Why Do Ghost Hunters Do That?



(**Don't forget, tonight is "Lonely on a Friday Night." Join me here 7 pm EST onward and jump on and off and chit chat**)

I get asked a lot of questions about the logic or pseudo-logic behind some of the techniques for ghost hunting. Here's the chance to discuss them.

Why do we hunt at night?


I can tell you a lot of reasons why. One reason cited is that ghosts come out when folks have calmed down for the night. They know when the museum is not taking visitors anymore, they know when the family is in bed. Sort of like animals that stalk at night when humans aren't around, ghosts have a cautious schedule.

Another popular reason for ghost hunting at night is the reason I personally have: Less stimuli. We can turn off power to the building which will help us to not have sounds created by air-conditioning or EMF spikes from active power strips and such. Without cars passing outside, noisy humans rushing about, and the darkness that allows us to see the difference between shadow and light, we can notice any sound, see any moving entity. This is simply sensory deprivation and it does work. I know it seems creepier to hunt at night and I guess for some it is (I personally love the dark), but the reasons are actually very practical.

What are some disadvantages of going at night? The biggest one is that if you use your camera with flash, you will get orbs which can distract you from any promise a picture might hold. As well, the use of IR, although helpful can cast shadows of the people standing in front of them and cause false shadow people pics. The simple fact you can't see well at night makes it possible to miss things and to run into overhead beams and have close calls in dangerous places. It also means that, if an animal got into the building, we might not see it whereas in the daytime we would have seen that scampering shadow for what it was, a pesky raccoon.

What's with EMF meters and why are they so important that hunters walk around staring at them?

I wish I could answer this one. It's like an Old Wives tale that gets passed along in the community. Everyone wants a gadget that can get it, find it, know it's there. There are no instruments that tell us for certain that ghostly activity is occurring. The reasoning behind an electromagnetic field detector is that there is an assumption that spirits have to gather energy (thus the incidental and occasional battery drains) for it to form and therefore these fluctuations show up on a meter. The only problem is that random sources can provide us with EMF spikes and we have absolutely no way using that instrument to know what the source is of that spike. It's like trying to capture radio waves with a butterfly net. People say EMF spikes when ghostly things occur, but that's kind of like saying, because Bigfoot is seen with trees, then when we see trees, there must be a Bigfoot!

If you notice on the ghost hunting shows, when they get an EMF spike, they get quite excited, but not a damn thing happens. When they're sitting around not paying attention to the meters, things happen. The meters don't help them locate anything more than EMF changes. Who is to say a ghost wouldn't utilize a radio wave or microwave frequency? Until we know how they manifest, we're just taking a temperature with a volt meter. Without a shielded controlled environment, it's like picking up a radio station's signal in the middle of the desert, it's going to happen unless you build a shield to keep waves from your location. Those crazy radio waves are everywhere. Those damn electromagnetic fields are everywhere.

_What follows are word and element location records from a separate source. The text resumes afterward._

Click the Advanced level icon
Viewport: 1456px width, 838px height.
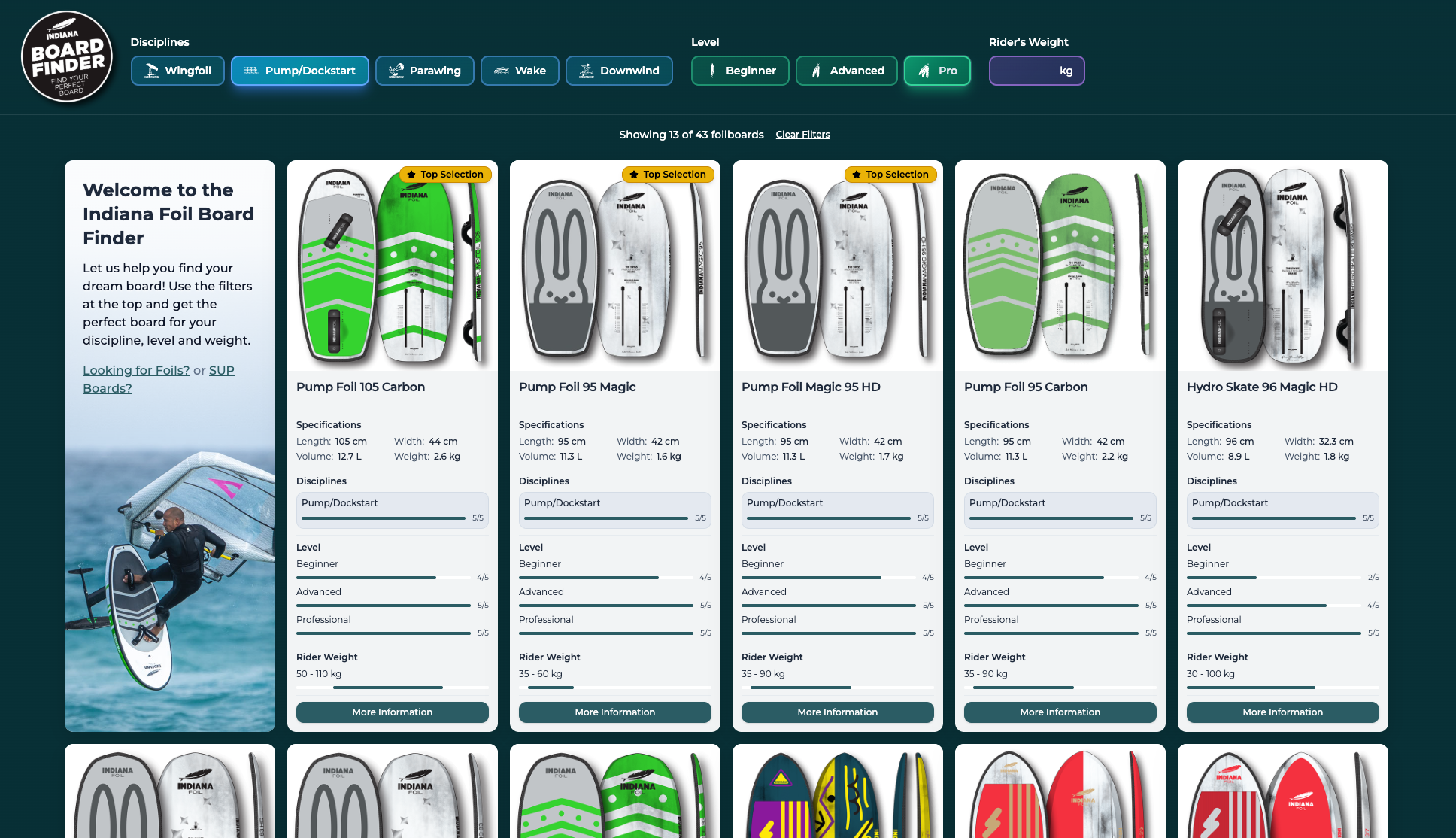click(x=816, y=71)
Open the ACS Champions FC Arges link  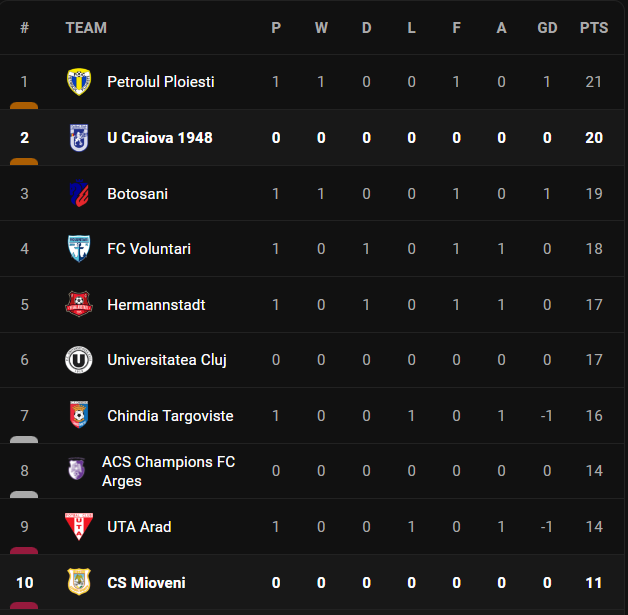(x=168, y=471)
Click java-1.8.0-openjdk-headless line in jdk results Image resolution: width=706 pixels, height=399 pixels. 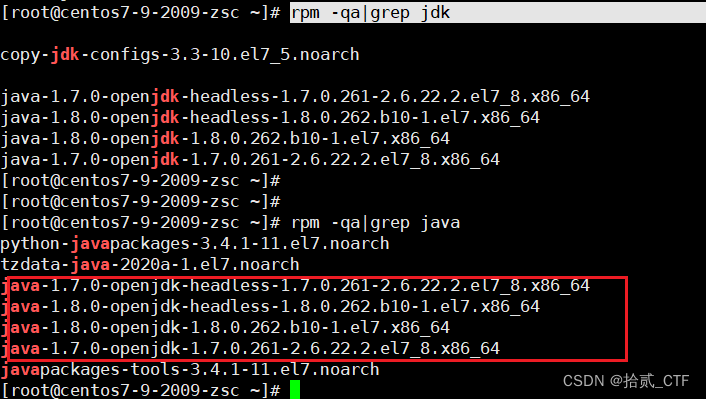pos(270,118)
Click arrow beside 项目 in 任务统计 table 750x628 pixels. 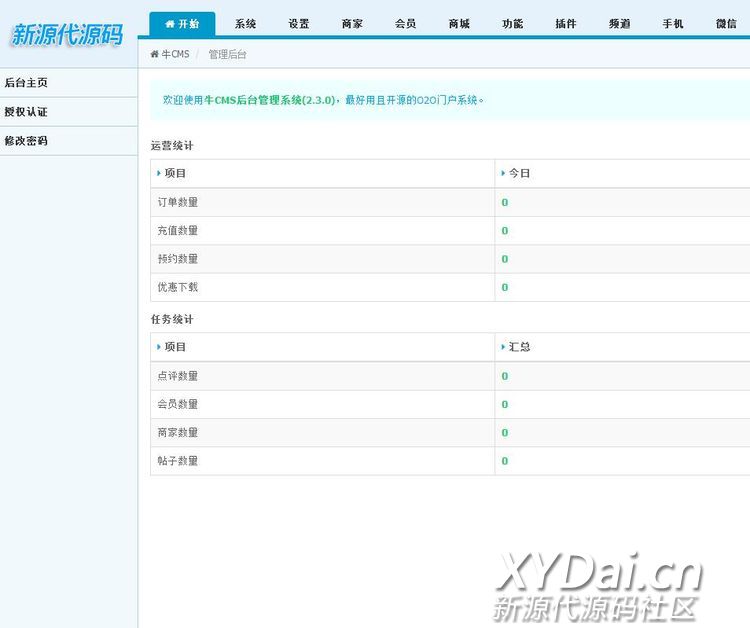[x=158, y=347]
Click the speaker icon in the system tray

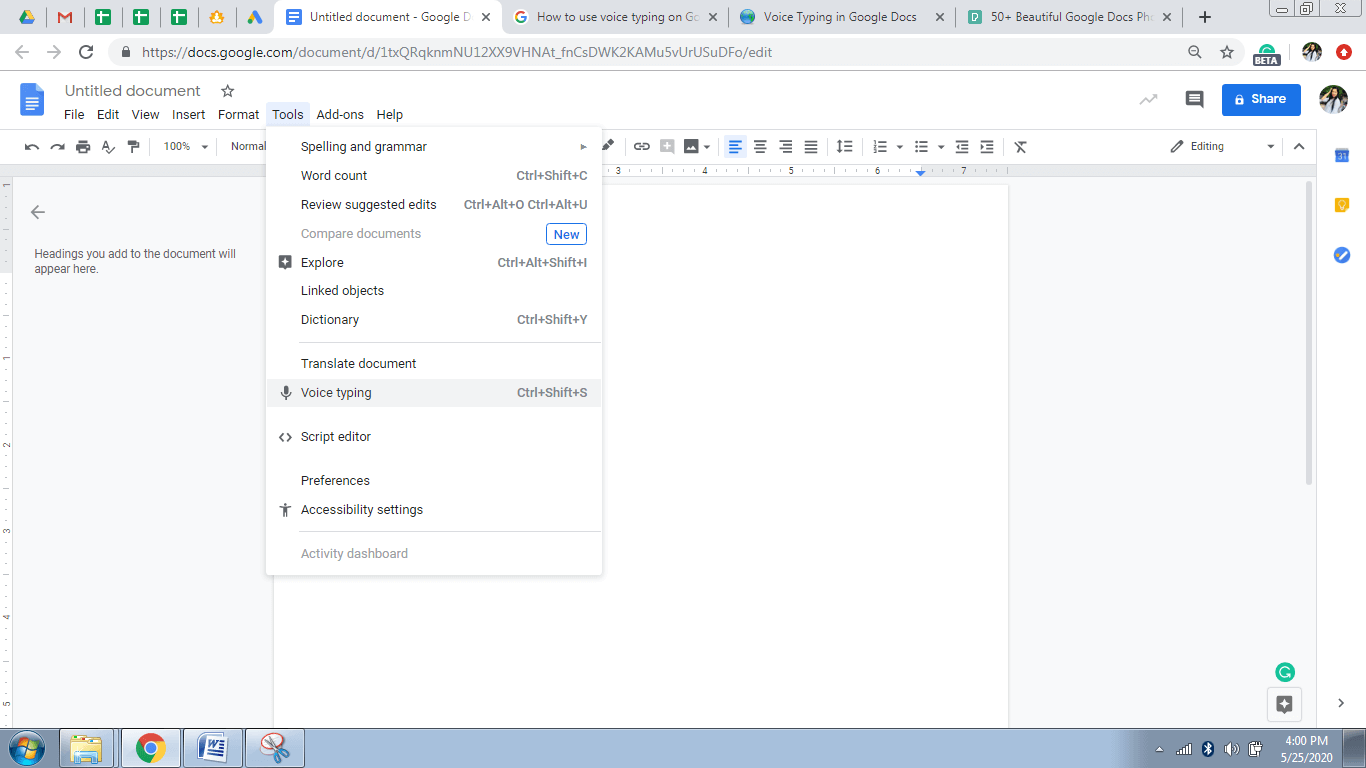(1232, 747)
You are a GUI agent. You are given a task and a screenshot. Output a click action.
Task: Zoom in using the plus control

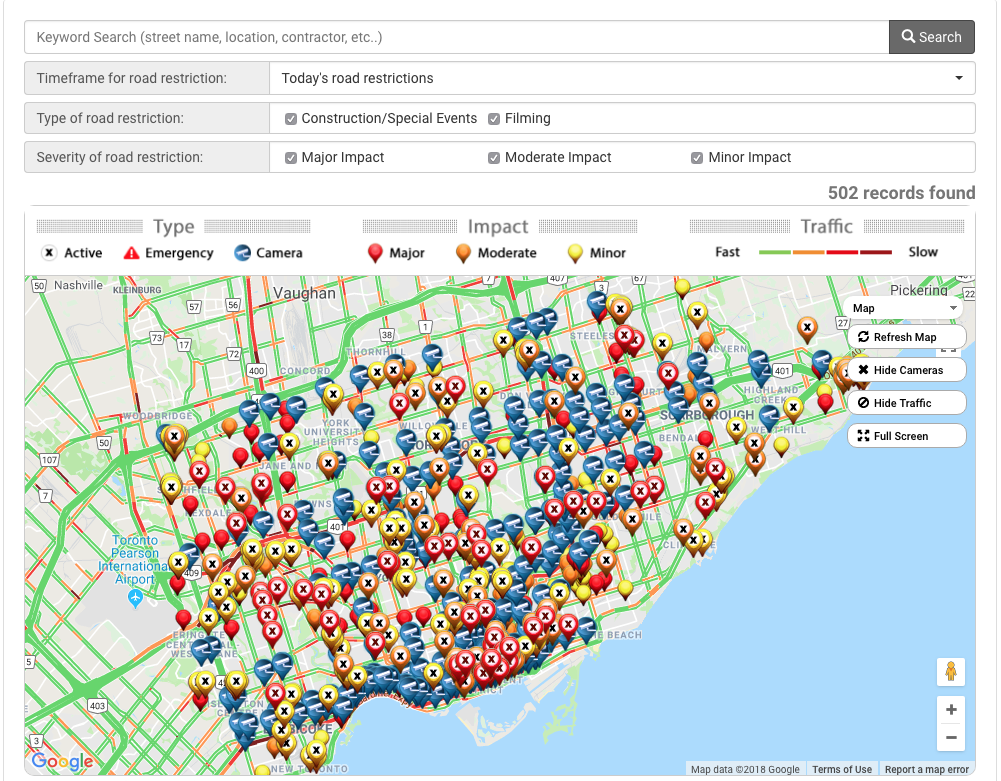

Why are ghost hunters hearing voices on EVPs when all I hear is noise?

If you go into a building to look for ghosts, any sound is likely to be called a ghost, anything you get in photos or video, you are likely to attribute to spirit formation and any sound you get on your digital recorder, you're likely to chalk up to a ghost trying to communicate. It's one of the "Trinity of Relevance" I wrote about in my book "Was That a Ghost?" Context. It absolutely affects outcome. Women know this one well. We can have a conversation with a man and pick up all kinds of subtext that we extracted from the encounter because we went into it believing he was interested in us, or he was lying and cheating. He could say the same thing, "I just need to think about this," and she could take it as, "he's falling hard and fast and is scared, poor thing," or "he needs some time to come up with a new lie."

Class A EVPs are extremely rare. They are ones in which it is obviously a voice and what that voice is saying is obvious to everyone who hears it. That they even listen to what are obviously either mechanical sounds or environmental sounds and hearing a language in it amazes me, but then it also doesn't surprise me that much because there are lot of folks seeing faces in orbs, so anything is possible when one wants desperately to believe.

The fact is, finding evidence of ghosts is not that easy and the shows have made us believe that they get evidence every time they go to a site. It is the single most boring hobby of all time. That anyone found that it might entertain enough for TV surprised me a lot when "Ghost Hunters" came out, but then there is a lot to be said for people getting to see the inside of some dark scary places. That alone is probably exciting enough, but the jumping and startling and long boring pauses in EVP sessions don't mean a damn thing at the end of a case. Sometimes, all you have are some droning sounds on a recorder and if you try real hard and want it real bad, you can make it sound like anything when you've listened to it about 50 times.

If you have more questions, feel free to share them and perhaps I'll do another installment of "Why Do Ghost Hunters Do That?"